#### Trabalho a realizar:
1. Como fica em inglês a frase «No seu texto de 1927, O Futuro de uma ilusão, Freud faz o esboço de sua teoria sobre o “Mal estar na Civilização”.», tirada do texto sobre Freud e a civilização?
2. No texto sobre Freud e a civilização, quais renúncias instintuais Freud destaca como as mais estruturais para a cultura ocidental?
3. Extraia do texto sobre Freud e a civilização, sem nenhuma alteração, o trecho que se abre com as palavras contendo "Cultura e salto" e se fecha com "especialmente a brasileira.".

#### Trecho selecionado:
....
Cultura e salto civilizatório

Ana Cristina Campos (*) –

Desde a sessão do Congresso Nacional de 2016, que aprovou o impedimento da presidente Dilma Rousseff, até a trágica  ascenção  de Jair Bolsonaro à Presidência do Brasil, busco a companhia de Sigmund Freud  nos seus  escritos relativos ao papel da Cultura na harmonização da vida comunal e consequente elevação dos patamares de civilização dos povos. Tais reflexões, pouco evocadas dentre o conjunto de sua obra entre nós, deveriam merecer  mais atenção nesta quadra da história humana, especialmente a brasileira.

No seu texto de 1927, O Futuro de uma ilusão, Freud faz o esboço de sua teoria sobre o  “Mal estar na Civilização”. Nele, está o entendimento de civilização como sendo todo o conhecimento e capacidade que o homem adquiriu com o fim de controlar as forças da natureza e extrair dela a satisfação das necessidades humanas. E, além disso, todos os regulamentos necessários para ajustar as relações dos homens uns com os outros, especialmente a distribuição da riqueza disponível.

Este processo civilizatório exige uma série de renúncias instintuais (relativas aos instintos) que se tornam indispensáveis à existência comunal e são estas renúncias que produzem o “mal estar”, entre as quais Freud destaca as mais estruturais para o arcabouço da cultura ocidental com berço na Europa, a saber: o canibalismo, o incesto e o desejo de matar:

“Quando a civilização formulou o mandamento de que o homem não deve matar o próximo a quem odeia, que se acha em seu caminho ou cuja propriedade cobiça, isso foi claramente efetuado no interesse comunal do homem, que, de outro modo, não seria praticável, pois o assassino atrairia para si a vingança dos parentes do morto e a inveja de outros, que, dentro de si mesmos, se sentem tão inclinados quanto ele a tais atos de violência. Assim, não desfrutaria de sua vingança ou de seu roubo por muito tempo, mas teria toda possibilidade de ele próprio em breve ser morto. Mesmo que se protegesse contra seus inimigos isolados através de uma força ou cautela extraordinárias, estaria fadado a sucumbir a uma combinação de homens mais fracos. Se uma combinação desse tipo não se efetuasse, o homicídio continuaria a ser praticado de modo infindável e o resultado final seria que os homens se exterminariam mutuamente. (...) A insegurança da vida, que constitui um perigo igual para todos, une hoje os homens numa sociedade que proíbe ao indivíduo matar.” (Freud, O Futuro de uma ilusão)
....
#### Dados fornecidos:
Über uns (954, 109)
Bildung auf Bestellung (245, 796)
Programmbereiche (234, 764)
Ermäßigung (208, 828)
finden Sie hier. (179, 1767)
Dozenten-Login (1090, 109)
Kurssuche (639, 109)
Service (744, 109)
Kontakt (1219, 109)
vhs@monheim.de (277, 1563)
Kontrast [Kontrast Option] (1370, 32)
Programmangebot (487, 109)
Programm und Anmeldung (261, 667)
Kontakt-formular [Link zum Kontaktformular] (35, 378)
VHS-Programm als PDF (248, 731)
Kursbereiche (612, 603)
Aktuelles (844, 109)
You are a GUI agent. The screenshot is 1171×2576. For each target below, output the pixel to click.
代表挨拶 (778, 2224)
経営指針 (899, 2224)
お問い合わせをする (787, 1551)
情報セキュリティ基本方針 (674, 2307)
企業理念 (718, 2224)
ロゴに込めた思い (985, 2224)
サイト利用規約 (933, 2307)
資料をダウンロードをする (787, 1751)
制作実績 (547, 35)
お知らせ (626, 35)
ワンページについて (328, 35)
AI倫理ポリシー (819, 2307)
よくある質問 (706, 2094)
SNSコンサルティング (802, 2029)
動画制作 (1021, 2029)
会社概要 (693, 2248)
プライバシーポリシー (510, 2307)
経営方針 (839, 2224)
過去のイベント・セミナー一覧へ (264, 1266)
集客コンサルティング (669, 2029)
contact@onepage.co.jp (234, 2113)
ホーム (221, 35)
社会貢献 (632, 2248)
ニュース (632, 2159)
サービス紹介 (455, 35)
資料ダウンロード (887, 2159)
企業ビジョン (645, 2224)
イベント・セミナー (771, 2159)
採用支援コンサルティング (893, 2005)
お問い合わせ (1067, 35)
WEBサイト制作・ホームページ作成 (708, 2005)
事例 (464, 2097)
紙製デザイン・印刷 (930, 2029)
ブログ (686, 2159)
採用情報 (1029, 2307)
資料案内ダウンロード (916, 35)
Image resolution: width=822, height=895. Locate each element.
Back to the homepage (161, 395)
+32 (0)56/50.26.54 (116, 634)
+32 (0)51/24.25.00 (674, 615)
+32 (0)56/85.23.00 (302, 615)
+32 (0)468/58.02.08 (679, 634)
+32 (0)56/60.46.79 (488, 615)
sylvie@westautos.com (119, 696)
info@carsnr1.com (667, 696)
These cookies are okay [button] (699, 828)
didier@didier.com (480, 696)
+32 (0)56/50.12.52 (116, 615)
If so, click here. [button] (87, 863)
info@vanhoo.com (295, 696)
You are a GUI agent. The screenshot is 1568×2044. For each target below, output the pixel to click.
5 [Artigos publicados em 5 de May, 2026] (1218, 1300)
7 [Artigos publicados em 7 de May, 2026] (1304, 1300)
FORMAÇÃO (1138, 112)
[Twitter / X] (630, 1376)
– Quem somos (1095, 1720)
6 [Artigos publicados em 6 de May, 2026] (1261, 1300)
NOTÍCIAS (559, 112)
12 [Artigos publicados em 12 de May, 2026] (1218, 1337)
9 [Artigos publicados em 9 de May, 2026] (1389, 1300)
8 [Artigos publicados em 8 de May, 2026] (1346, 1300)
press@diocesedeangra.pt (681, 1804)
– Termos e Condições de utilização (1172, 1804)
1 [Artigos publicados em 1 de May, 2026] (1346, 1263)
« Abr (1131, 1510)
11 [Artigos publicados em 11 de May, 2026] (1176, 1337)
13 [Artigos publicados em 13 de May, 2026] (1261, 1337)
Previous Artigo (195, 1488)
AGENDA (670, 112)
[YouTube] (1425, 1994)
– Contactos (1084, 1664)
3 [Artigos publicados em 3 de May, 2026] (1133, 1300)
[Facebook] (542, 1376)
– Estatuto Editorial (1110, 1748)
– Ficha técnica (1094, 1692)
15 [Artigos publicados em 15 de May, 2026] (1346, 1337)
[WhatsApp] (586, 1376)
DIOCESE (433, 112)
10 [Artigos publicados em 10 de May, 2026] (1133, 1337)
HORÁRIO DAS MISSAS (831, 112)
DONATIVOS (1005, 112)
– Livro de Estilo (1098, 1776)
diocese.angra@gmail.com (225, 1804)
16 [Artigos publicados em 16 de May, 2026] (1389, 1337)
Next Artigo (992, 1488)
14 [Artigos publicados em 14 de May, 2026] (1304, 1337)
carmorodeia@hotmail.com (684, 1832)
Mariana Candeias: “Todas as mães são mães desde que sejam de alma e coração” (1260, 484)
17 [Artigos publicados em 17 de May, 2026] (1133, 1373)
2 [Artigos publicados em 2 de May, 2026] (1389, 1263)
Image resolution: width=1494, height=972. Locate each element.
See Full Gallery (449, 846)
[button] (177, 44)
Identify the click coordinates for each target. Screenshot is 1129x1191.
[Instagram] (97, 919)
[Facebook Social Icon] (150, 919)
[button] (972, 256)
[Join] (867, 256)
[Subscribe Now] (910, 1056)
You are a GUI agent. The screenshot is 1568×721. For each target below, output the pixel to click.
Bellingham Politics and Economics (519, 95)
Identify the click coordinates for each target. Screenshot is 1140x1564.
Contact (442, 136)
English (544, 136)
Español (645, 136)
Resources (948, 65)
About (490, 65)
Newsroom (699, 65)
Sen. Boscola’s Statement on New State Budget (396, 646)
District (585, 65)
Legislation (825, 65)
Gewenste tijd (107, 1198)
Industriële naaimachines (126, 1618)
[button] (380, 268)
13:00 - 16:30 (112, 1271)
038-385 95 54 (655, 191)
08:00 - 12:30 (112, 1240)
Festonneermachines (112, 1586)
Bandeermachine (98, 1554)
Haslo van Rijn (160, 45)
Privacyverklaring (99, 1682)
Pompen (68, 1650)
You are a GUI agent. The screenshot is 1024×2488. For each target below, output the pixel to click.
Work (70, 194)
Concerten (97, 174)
....
#### Conjunto de respostas:
1. In his 1927 text, The Future of an Illusion, Freud sketches out his theory of "Civilization and Its Discontents."

2. O canibalismo, o incesto e o desejo de matar.

3.
Cultura e salto civilizatório

Ana Cristina Campos (*) –

Desde a sessão do Congresso Nacional de 2016, que aprovou o impedimento da presidente Dilma Rousseff, até a trágica  ascenção  de Jair Bolsonaro à Presidência do Brasil, busco a companhia de Sigmund Freud  nos seus  escritos relativos ao papel da Cultura na harmonização da vida comunal e consequente elevação dos patamares de civilização dos povos. Tais reflexões, pouco evocadas dentre o conjunto de sua obra entre nós, deveriam merecer  mais atenção nesta quadra da história humana, especialmente a brasileira.